• **MATERIAL PROVIDED**
[Start of Attachment]

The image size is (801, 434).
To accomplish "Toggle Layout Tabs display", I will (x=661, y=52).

[End of Attachment]
[Start of Attachment]

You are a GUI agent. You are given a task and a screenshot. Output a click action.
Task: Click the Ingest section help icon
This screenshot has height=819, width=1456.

[End of Attachment]

• **PROBLEM DETAILS**
Beginning at the line with "Task: Click the Ingest section help icon" and stopping after the line with "This screenshot has height=819, width=1456.", please write out every line of the data above exactly and nothing else.

• **OUTPUT OF THE TASK**
Task: Click the Ingest section help icon
This screenshot has height=819, width=1456.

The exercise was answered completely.